Based on its public disclosure, Philex swung to a net loss in the January-to-March period from a net income of ₱130.58 million in the same period last year.
Revenues during the first three months fell by 43 percent to ₱1.08 billion from ₱1.90 billion, as it failed to capitalize on higher metal prices due to lower production of gold and copper.
The company’s gold output declined by 63 percent to 2,227 ounces from 6,083 ounces a year ago.
Average gold prices in the first quarter surged to a historic high of $4,960 per ounce, more than double the $2,061 per ounce recorded in 2025.
Copper production also declined to 1,869 pounds, significantly lower than the 4.60 million pounds reported in the first quarter last year.
The mining firm’s milled tonnage stood at 931,000 tons by the end of March, down by nearly 42 percent from 1.60 million tons in the previous year. Gold grade in the period reached 0.123 grams per dry metric ton, while copper grade was at 0.123 percent.

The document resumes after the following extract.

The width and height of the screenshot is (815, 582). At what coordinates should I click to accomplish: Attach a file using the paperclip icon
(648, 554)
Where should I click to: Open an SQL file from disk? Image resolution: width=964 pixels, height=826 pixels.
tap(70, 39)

The subpar output in the first quarter was attributed to restoration works at the Padcal Mine following damage to a portion of the secondary and tertiary crushing plant caused by structural failure.
Philex said output from the mine is now “slowly improving” as the affected portion has been repaired.

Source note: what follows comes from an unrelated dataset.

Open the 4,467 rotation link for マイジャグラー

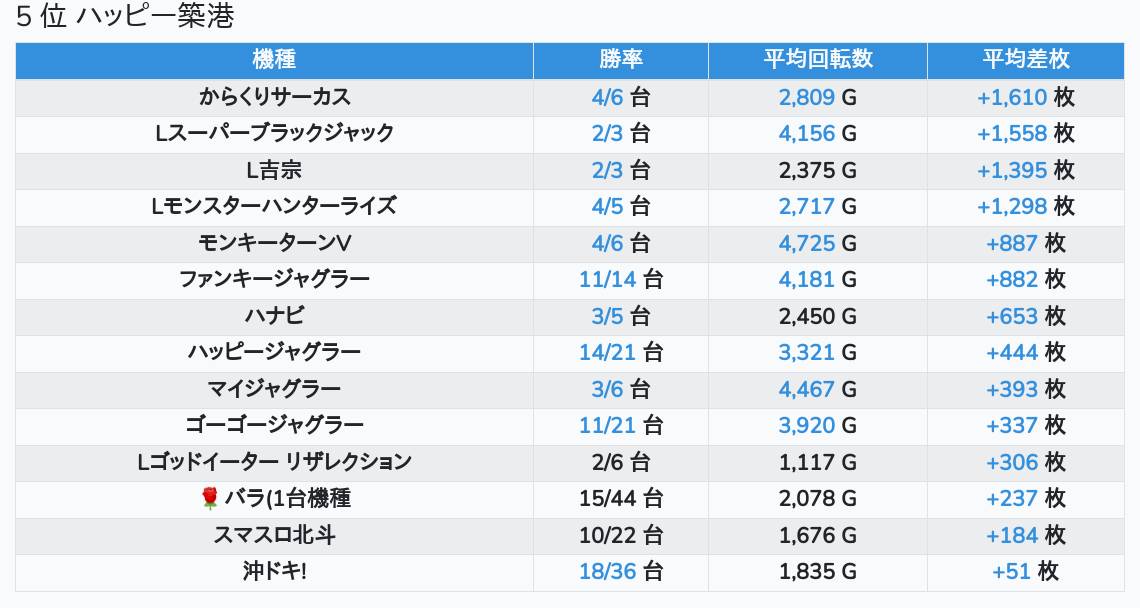[806, 389]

“The company expects that Padcal will normalize its production throughput starting May 2026 and take advantage of the continuing high metal prices to improve operating results for the year,” said Philex.
To support its metal production, the company said it remains on track to begin commercial operations of its Silangan gold and copper mine in Surigao del Norte within the year.
Philex said the underground mine and the tailings storage facility of the Silangan Mine have been completed, while partial and progressive commissioning of the process plant has begun.
“As this will be the first fully gold and copper oxide processing facility in the country, we need to be conservative in the commissioning process,” said Philex president and chief executive officer Eulalio Austin Jr.
Austin said the plan for the first metal pour “has been adjusted to within 2026” following modifications and enhancements to the structured commissioning process for the fully automated gold-copper oxide processing plant.
The company earlier said it was targeting its first metal pour at the Silangan Mine by the end of the first quarter of this year to signal the start of commercial operations.